Comment avez-vous fait face ? 

Nous avons eu davantage de travail dans l’exploitation et le besoin de réorganiser certains postes. Par exemple, les créneaux réservés à la vente directe de viande pouvaient s’étaler toute la journée ou encore, il fallait livrer certains clients limités dans leurs distances de déplacement. Ce n’est pas rien en vente directe si le client ne peut pas venir : il faut aller vers lui, prendre plus de temps. Garder la clientèle réclame un investissement. Nous avons aussi organisé des tournées dans la vallée du Grésivaudan avec des points de rendez-vous où les gens venaient récupérer leurs colis.

Comment abordez-vous ce deuxième confinement ? 

Un peu différemment car la RHD fonctionne, mais nous observons déjà un peu plus de demande. Il y avait beaucoup de monde dans les magasins de producteurs au moment de l’annonce du confinement. Les gens se sont affolés. Nous avons refait des journées comme en avril dernier et il y a de nouveau eu des queues comme on n’avait jamais vues.

A quel type de clientèle avez-vous eu affaire ? 

Nous avons gagné de nouveaux clients. Certains sont restés. Mais il y a beaucoup de personnes âgées pour lesquelles ce n’est pas possible de faire une demi-heure de queue dehors. A la ferme et au petit marché de Laval, on remarque que la clientèle évolue. Certains habitants sont revenus au lait cru. J’en vends deux fois plus : je suis passée de 25 à 50 litre au printemps et depuis juin cela s’est stabilisé à 35 litres.

Cette organisation représente-t-elle un surcoût ? 

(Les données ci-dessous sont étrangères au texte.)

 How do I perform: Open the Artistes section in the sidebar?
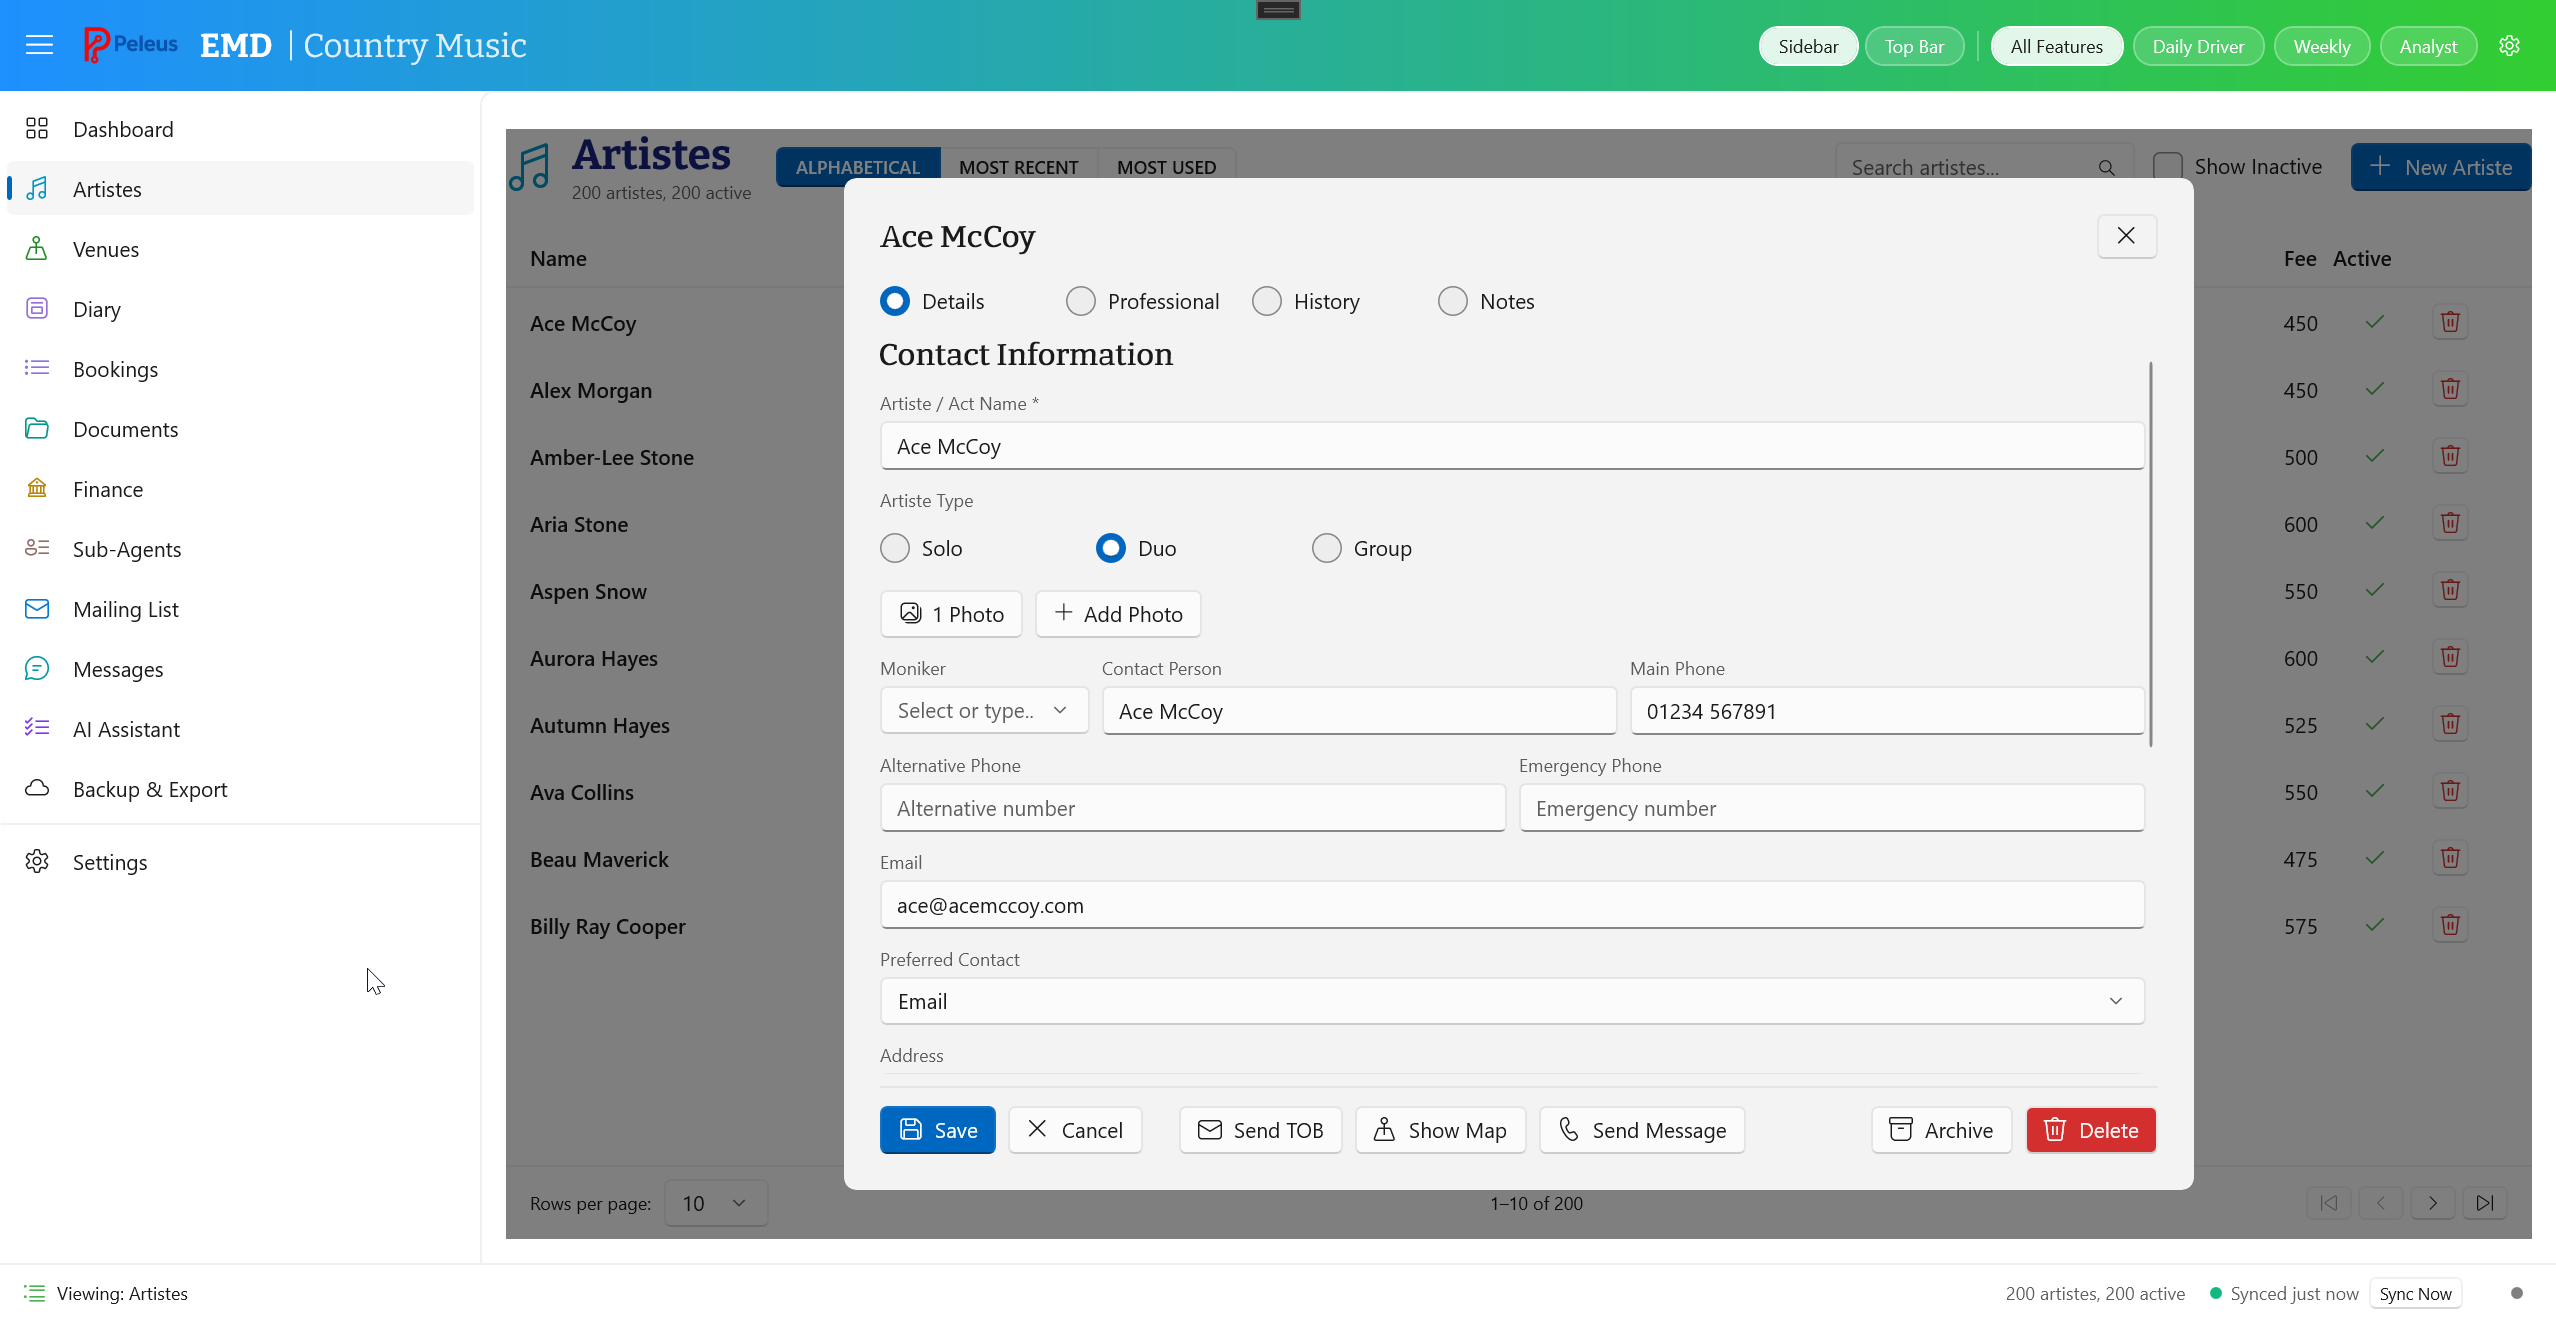(x=107, y=188)
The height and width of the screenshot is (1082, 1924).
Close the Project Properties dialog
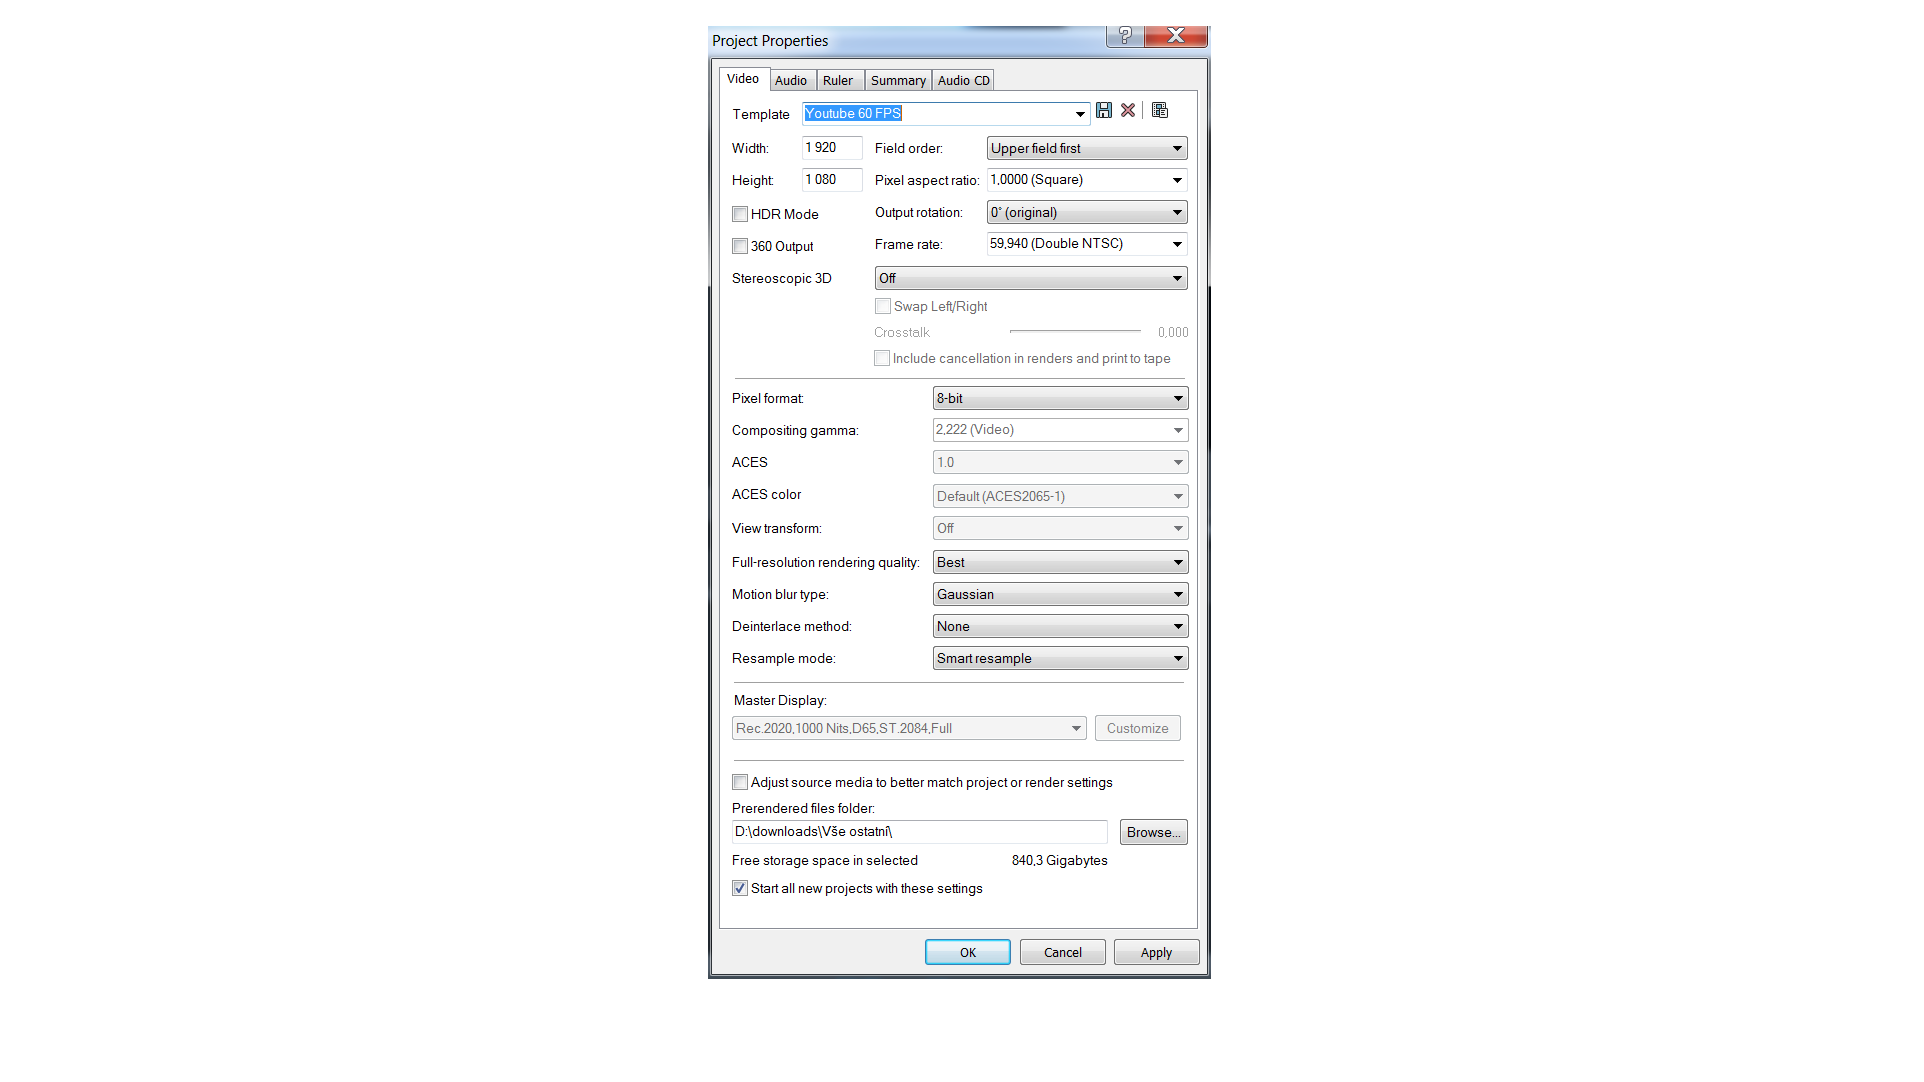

Il nous a fallu convaincre les salariés de rester car nous craignions qu’ils fassent valoir leur droit de retrait. Nous avons pris les devants en leur proposant une prime. Nous avons bénéficié de l’aide du gouvernement pour cela. S’ils n’étaient pas venus, je ne sais pas comment nous aurions fait car nous devons être efficaces dans nos fermes. Gérer un magasin de producteurs demande du temps, en termes d’organisation et de gestion du personnel.  En revanche, pour les livraisons, ce coup-ci, on ne voit pas la différence. Il y a toujours la même circulation ! Il y avait moins de pollution lors du premier confinement, ce qui permet de montrer que ce sont aussi les voitures qui polluent quand beaucoup critiquent l’agriculture.